#### SUPPLIED TEXT
-- Opening Marker --

But the engineers at Hyundai have come up with a way to save speeders from their own bad habits. The automaker is showing off a new system that not only alerts the driver to hidden speed cameras, but will automatically slow the vehicle down to avoid a ticket.
"It knows there is a speed camera there," spokesman Guido Schenken told reporters during a session marking the Korean launch of the newly redesigned 2015 Hyundai Genesis sedan. "It knows where the speed camera is and it will adopt the correct speed."
The system relies on some basic technology. Its onboard navigation system has a database showing where speed cameras are known to operate, and that information is linked to the sedan's auto-brake system. Drivers are given an audible alert about a half-mile before they approach the camera. If the motorist doesn't slow to the speed limit, the automatic braking system kicks in, gradually slowing the vehicle.
The speed camera system is the first offered by any automaker and is part of a broader suite of electronic safety, comfort and convenience features on the new Genesis sedan, which was designed to compete against such established luxury competitors as the BMW 5 Series and Mercedes-Benz E-Class.

-- Closing Marker --

#### QUESTIONS ON THE MATERIAL
(A) According to the passage on Hyundai's speed camera system, how far before a camera does the driver hear an audible alert?
(B) Continue the passage on Hyundai's speed camera system from its final sentence.

#### RECORD EXCERPTS

-- Opening Marker --

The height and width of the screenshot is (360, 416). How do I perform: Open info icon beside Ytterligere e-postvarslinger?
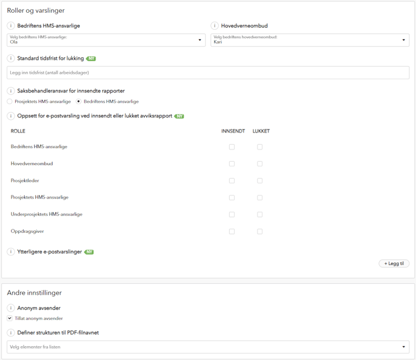click(x=11, y=252)
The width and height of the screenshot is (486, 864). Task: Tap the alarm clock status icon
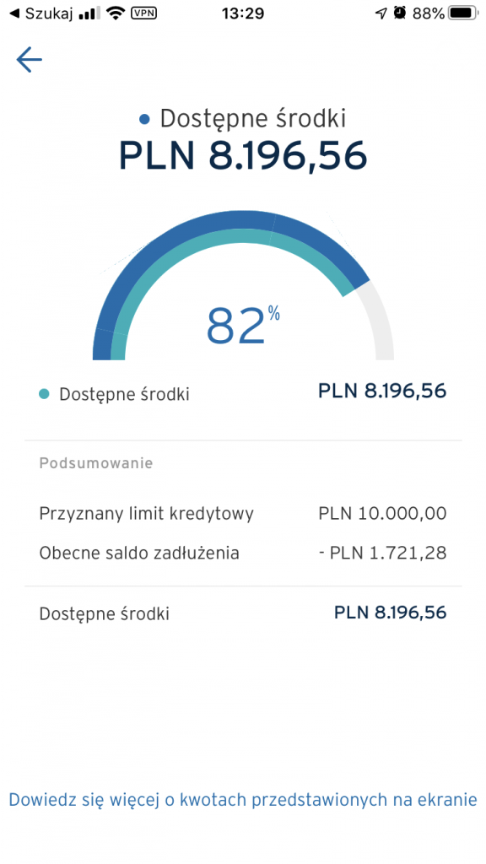pyautogui.click(x=400, y=14)
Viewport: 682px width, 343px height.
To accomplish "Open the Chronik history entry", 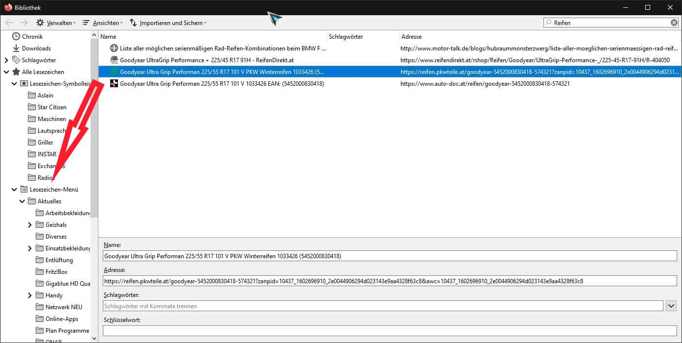I will 32,37.

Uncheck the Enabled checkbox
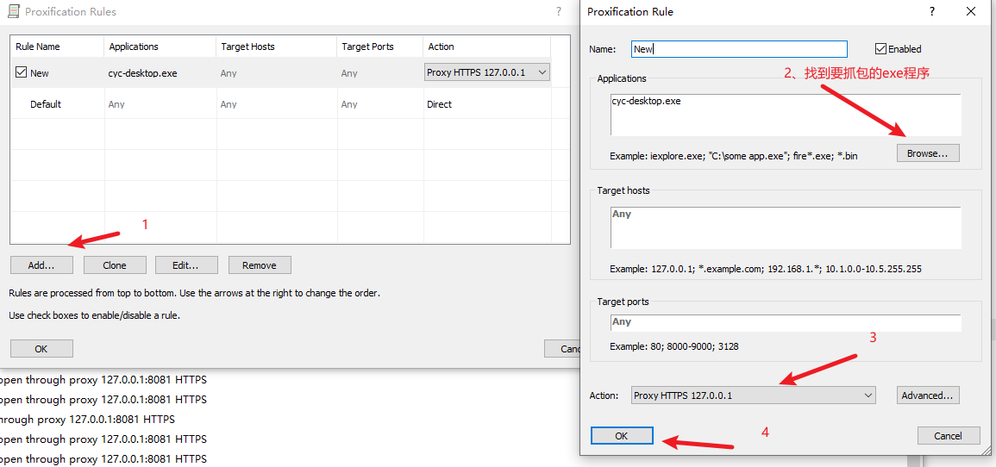(880, 49)
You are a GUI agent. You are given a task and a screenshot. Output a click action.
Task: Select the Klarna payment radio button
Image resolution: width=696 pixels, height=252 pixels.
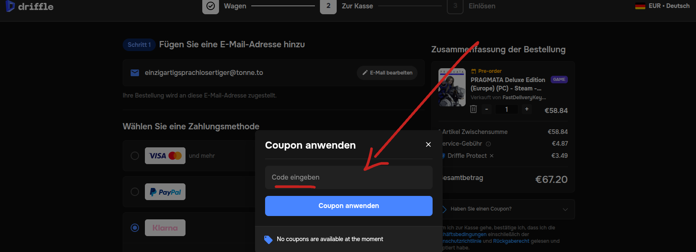(135, 228)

-- Closing Marker --

#### EXERCISE RESPONSES
(A) About a half-mile before reaching the camera.

(B)
For now, the speed camera detection system will only be offered in South Korea. But questions surrounding the legality of the technology are likely to arise if it makes its way over to the U.S.
Several states, Canada and a number of other countries ban the use of radar detectors. But the Hyundai system relies on a database of known locations, rather than a detector system. That difference means, however, that the technology would not work against cops scanning speed from radar detectors on the side of the road.
For American motorists who want to avoid speeding tickets without slowing down, there are a few options. Where legal, some radar detectors now have access to speed camera databases, as do a number of the portable navigation systems sold by Garmin.
There also are speed camera apps for smartphones, such as CamSam, which claim to offer continuously updated databases. Like the Garmin navigation units, they provide warnings ahead of a camera, but unlike the Hyundai system, it's up to a driver to respond in time.